======== SELECTION
If you haven’t already read up on cooperative and preemptive scheduling or aren’t sure what those are, please read the intro to that first, otherwise you’ll be lost.
Much as I’ve discussed before, SQL Server uses a cooperative scheduling model. This doesn’t mean that Windows does, nor does it mean Windows will scheduler whatever SQL Server schedules, in fact much of the time there are many other threads that run before the ones from SQL Server, that’s the job of the operating system to figure out. Due to SQL Server using cooperative scheduling there needs to be a mechanism that exists such that when a resource not under SQL Server’s control needs interaction the scheduler can keep on scheduling and threads can switch in and out (in SQL Server, Windows does what Windows wants). Enter preemptive status and associated waits.
Normally when we think of preemptive things in SQL Server, the first thing that comes to mind are waits. This is natural as we’ve been told to tune/optimize based off of wait stats, and that’s true and helpful in almost all cases (some are red herrings most but not all of the time and there isn’t a hard and fast rule to many things). Many people are familiar with some of these preemptive waits: PREEMPTIVE_OLEDBOPS, PREEMPTIVE_OS_BACKUPREAD, PREEMPTIVE_OS_CREATEFILE, PREEMPTIVE_OS_CRYPTOPS, PREEMPTIVE_OS_PIPEOPS, XTP_PREEMPTIVE_TASK, these tend to be fairly common and can be _read_ in different ways. The general way is the first part describes the wait – in this case, preemptive – if there are only two parts such as PREEMPTIVE_OLEDBPOPS then the second part of the wait name describes what it is waiting on. If, however, there are three parts then the middle part is where the wait is waiting and in pretty much every case that’s going to be OS, which many time the text after OS is the API call (but not always such as BACKUPREAD or CRYPTOPS) such as CREATEFILE.
================
======== INFORMATION SUPPLIED
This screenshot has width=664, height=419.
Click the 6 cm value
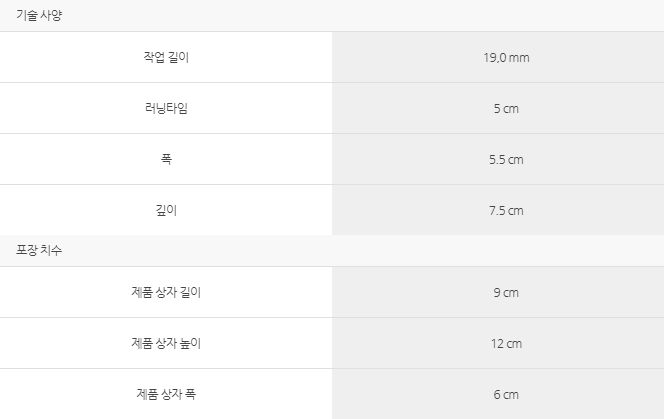pos(506,394)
================
> [JOB A]:
In the article on SQL Server preemptive waits, what scheduling model does SQL Server use?
> [JOB B]:
Write out the stretch of the article on SQL Server preemptive waits from "If you haven’t" through "you’ll be lost.".

> [WORKED ANSWER A]:
A cooperative scheduling model.

> [WORKED ANSWER B]:
If you haven’t already read up on cooperative and preemptive scheduling or aren’t sure what those are, please read the intro to that first, otherwise you’ll be lost.